▸ What the task asks
Your answer is to be every line of the material that includes the string "screenshot".

▸ Records for processing
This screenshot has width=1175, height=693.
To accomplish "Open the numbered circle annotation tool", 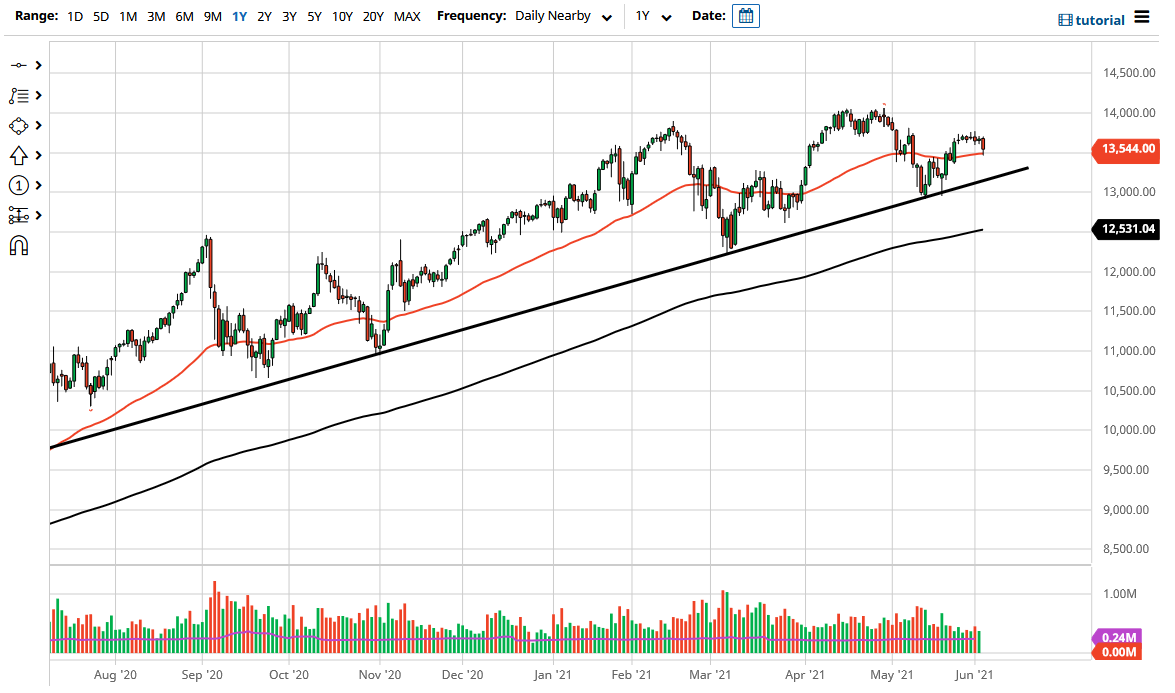I will pos(20,185).
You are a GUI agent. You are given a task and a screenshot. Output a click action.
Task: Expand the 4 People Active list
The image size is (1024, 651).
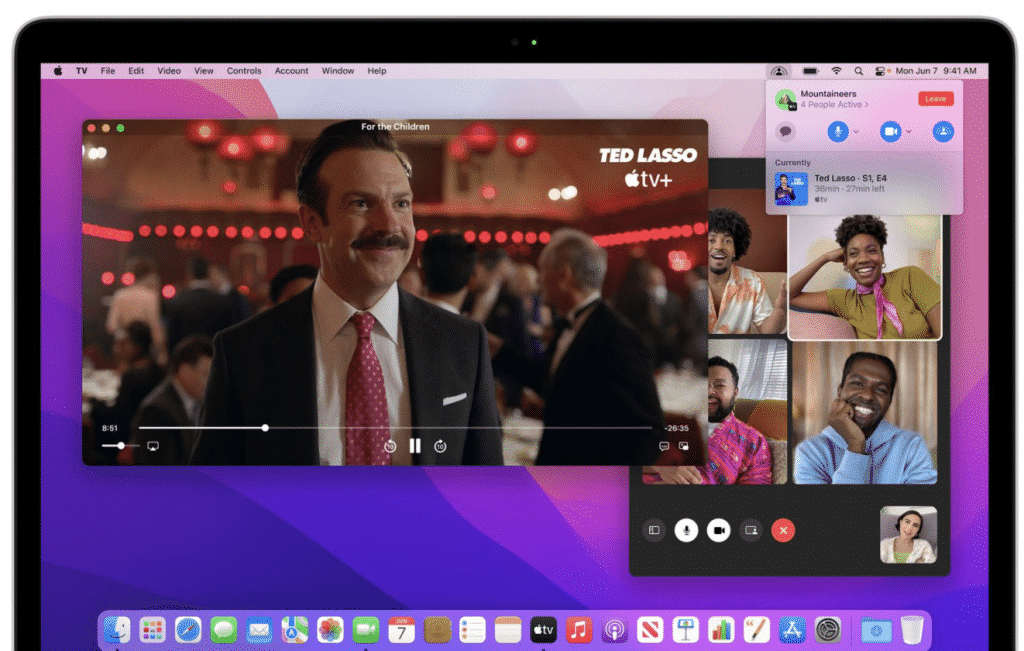coord(834,104)
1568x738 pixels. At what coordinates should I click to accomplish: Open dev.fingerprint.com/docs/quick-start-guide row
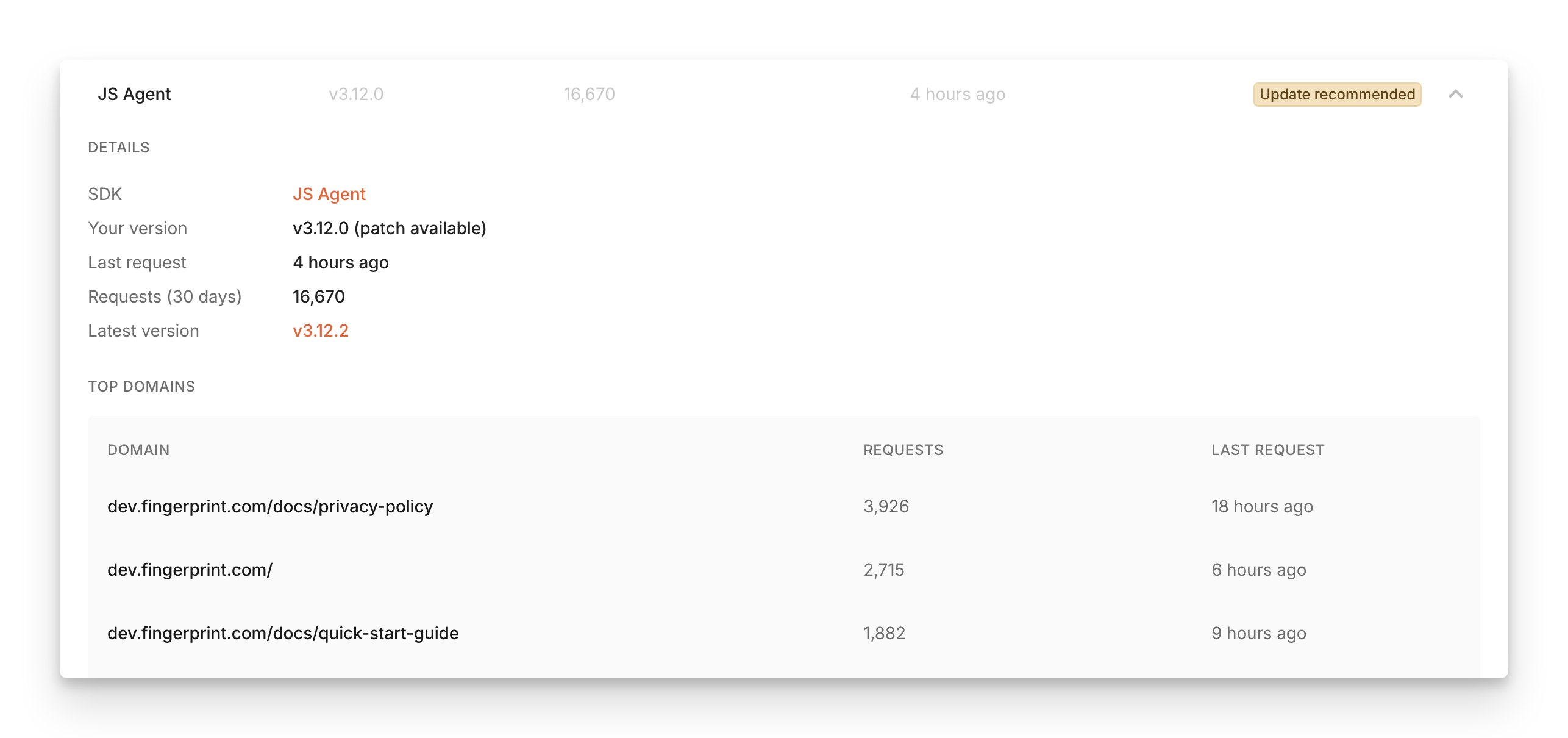point(284,633)

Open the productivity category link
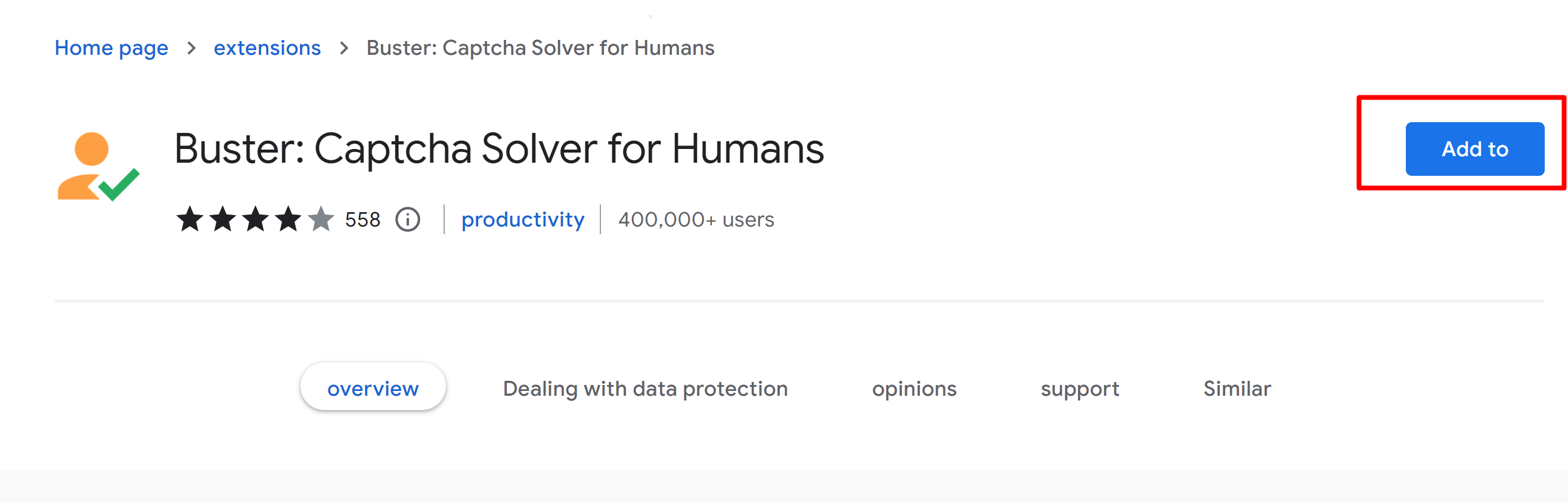click(x=523, y=219)
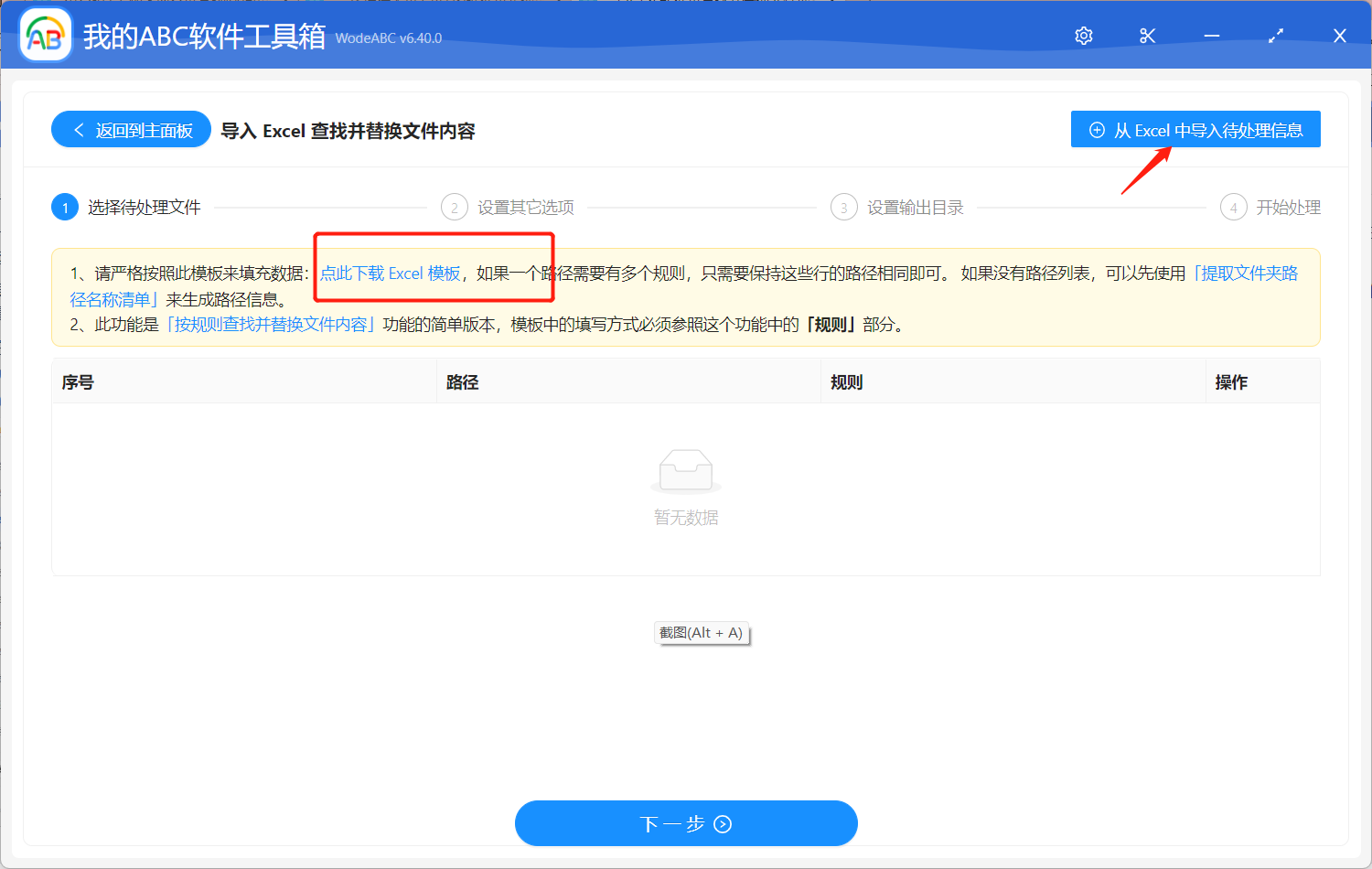
Task: Click the 从 Excel 中导入待处理信息 button
Action: click(x=1195, y=129)
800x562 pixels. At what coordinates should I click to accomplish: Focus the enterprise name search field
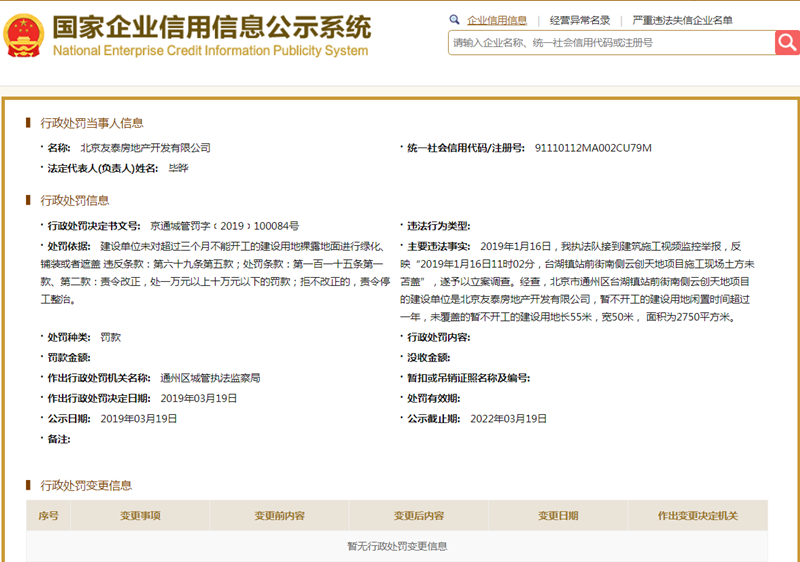[610, 42]
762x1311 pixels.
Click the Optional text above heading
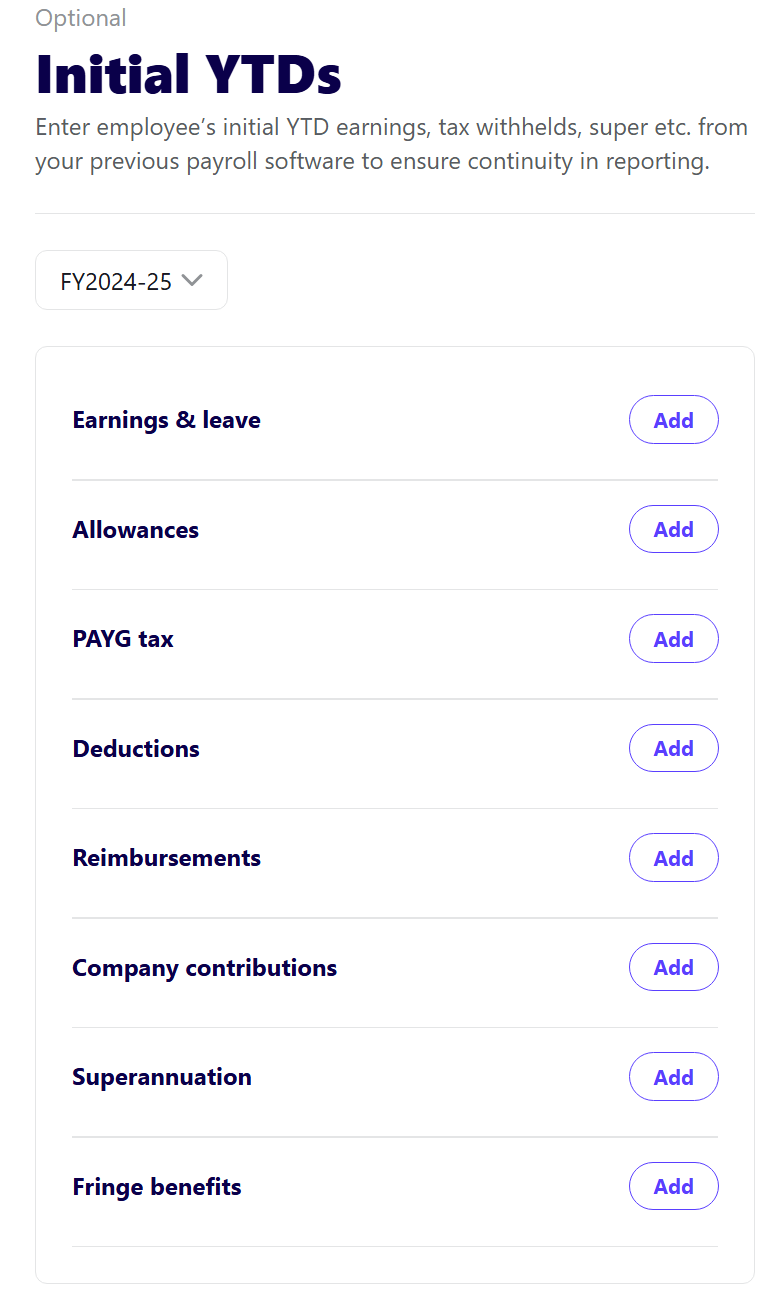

▸ Exercise result
This screenshot has width=1175, height=693.
You are a GUI agent. You are given a task and a screenshot. Output a click action.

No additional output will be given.